START The data

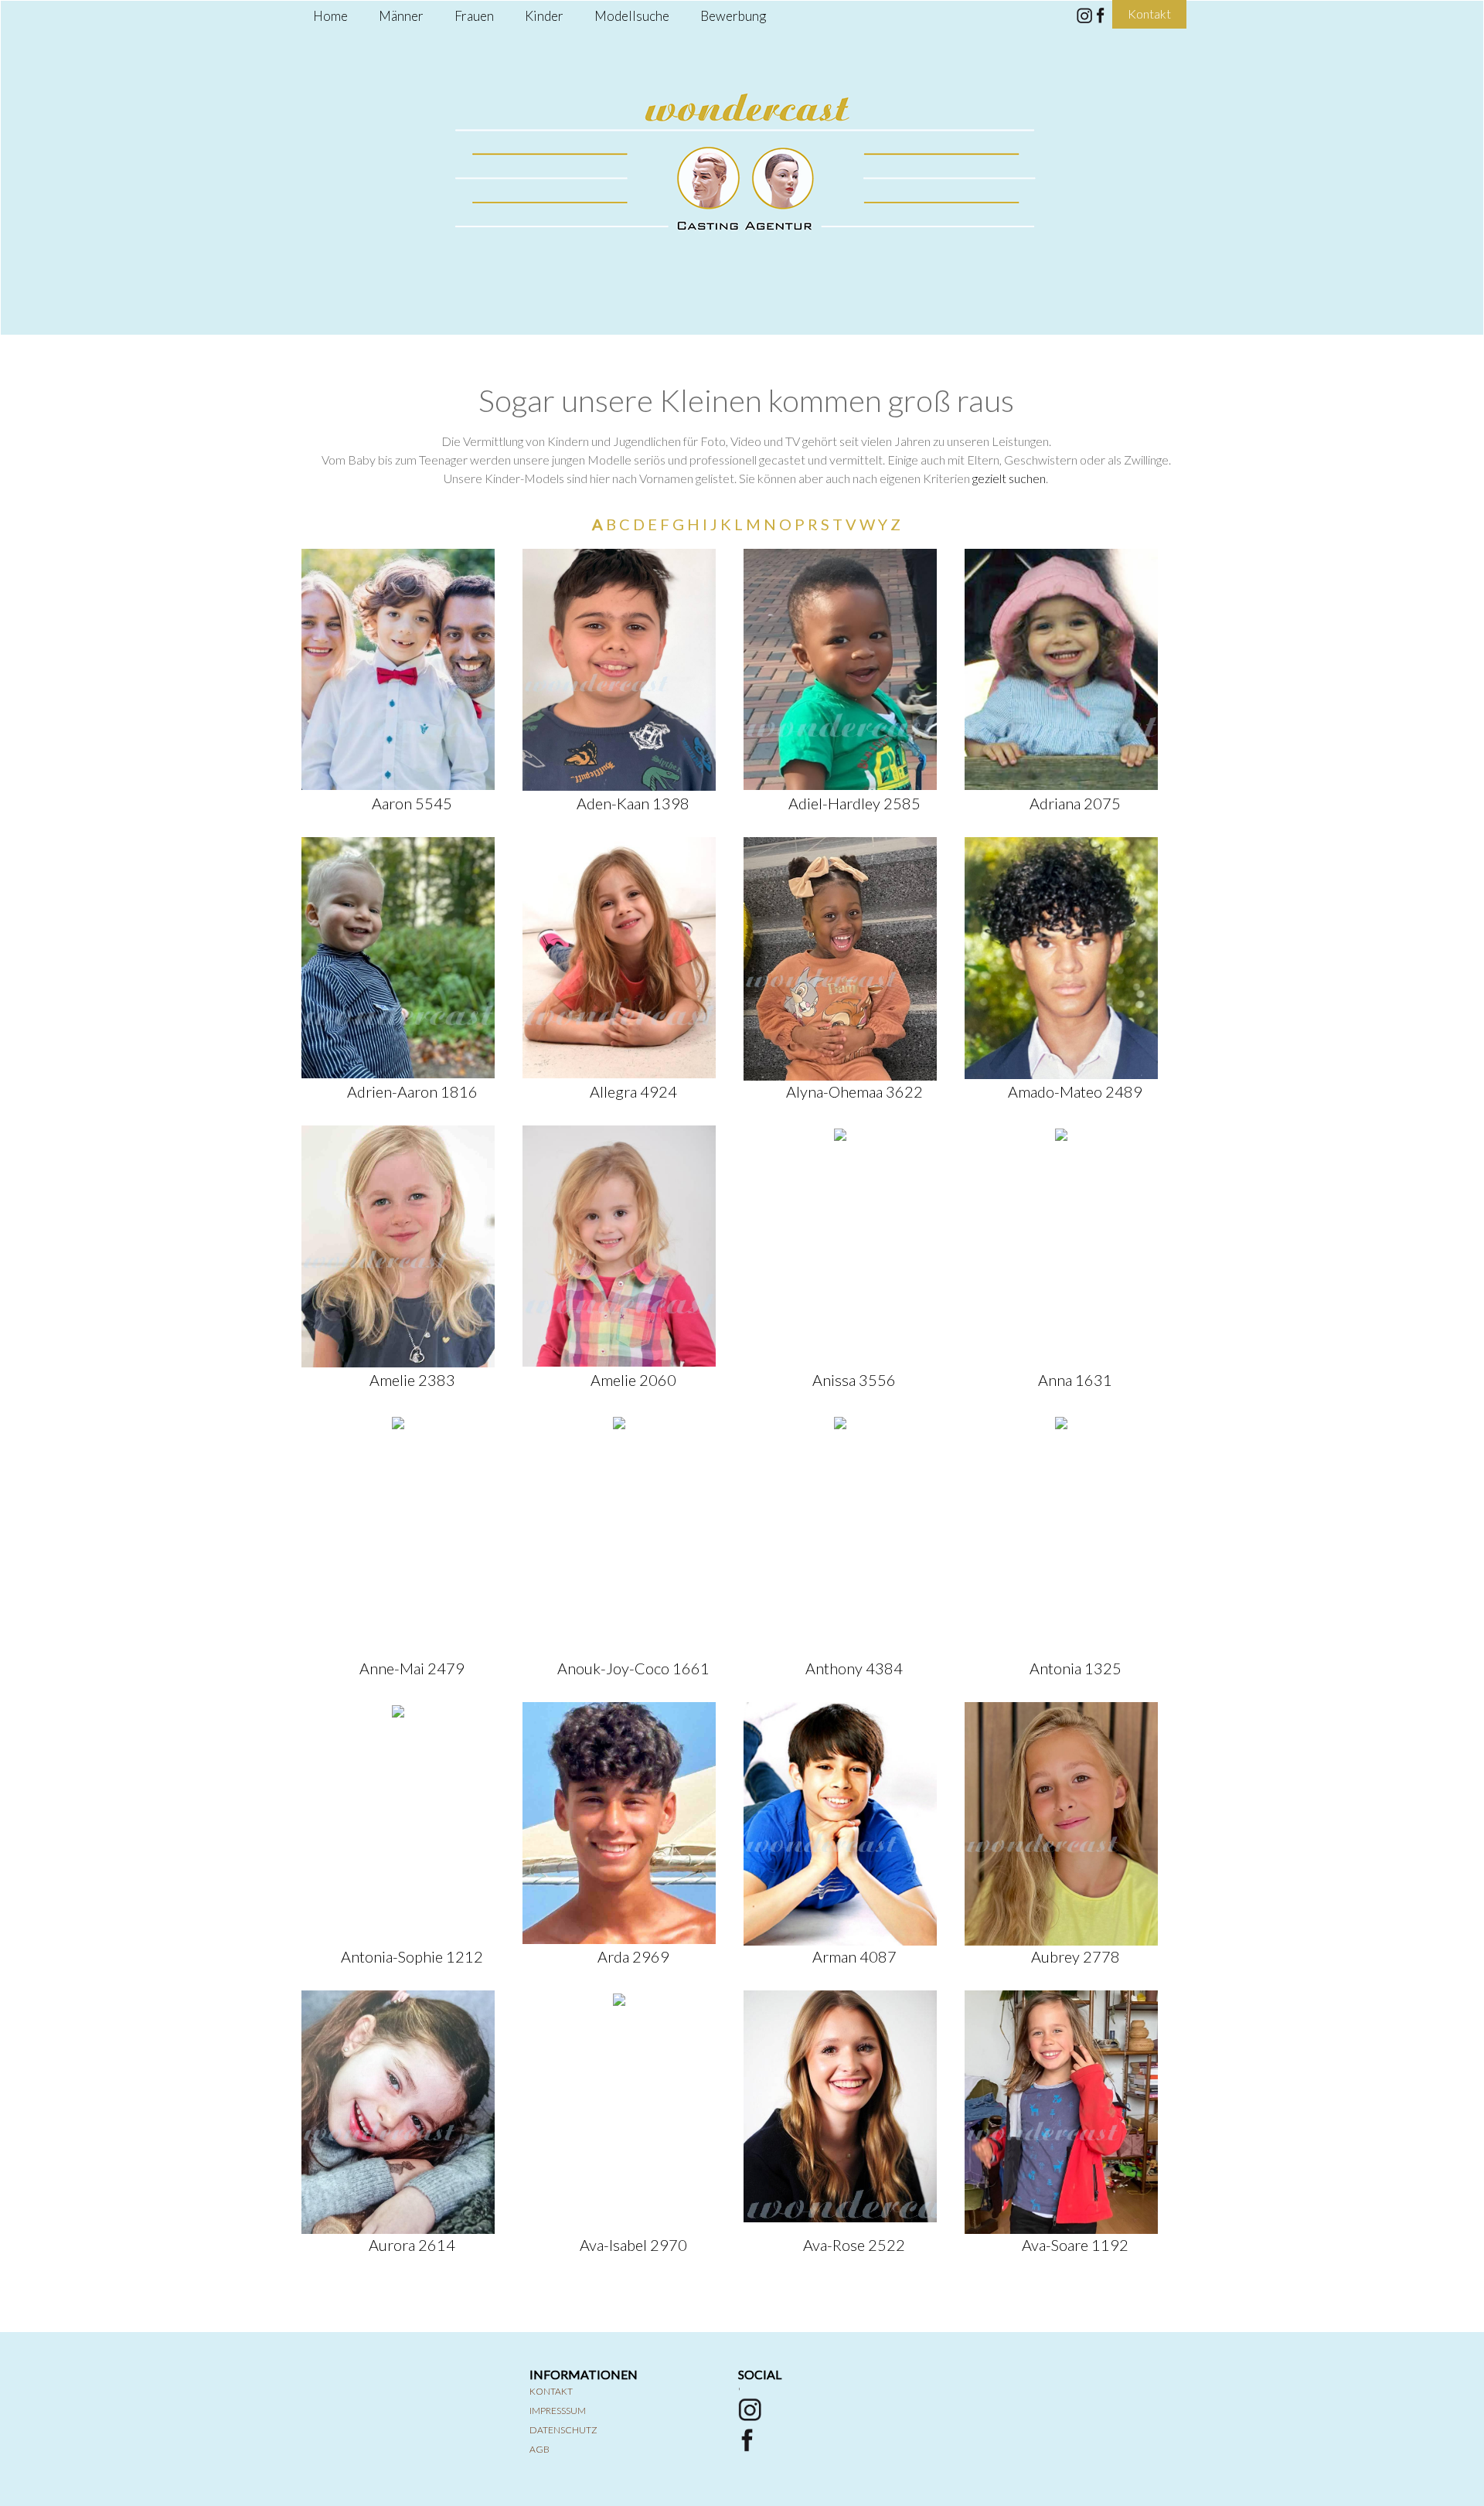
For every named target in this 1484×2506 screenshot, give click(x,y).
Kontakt (551, 2391)
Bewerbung (733, 16)
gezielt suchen (1009, 478)
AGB (539, 2449)
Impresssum (557, 2410)
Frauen (474, 16)
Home (330, 16)
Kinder (544, 16)
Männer (401, 16)
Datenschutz (563, 2430)
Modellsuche (631, 16)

END The data

Your task: Exact copy, pictures removed: set down the whole listing above.

Exercise result:
For every named target in this 1484×2506 screenshot, give click(x,y).
Kontakt (551, 2391)
Bewerbung (733, 16)
gezielt suchen (1009, 478)
AGB (539, 2449)
Impresssum (557, 2410)
Frauen (474, 16)
Home (330, 16)
Kinder (544, 16)
Männer (401, 16)
Datenschutz (563, 2430)
Modellsuche (631, 16)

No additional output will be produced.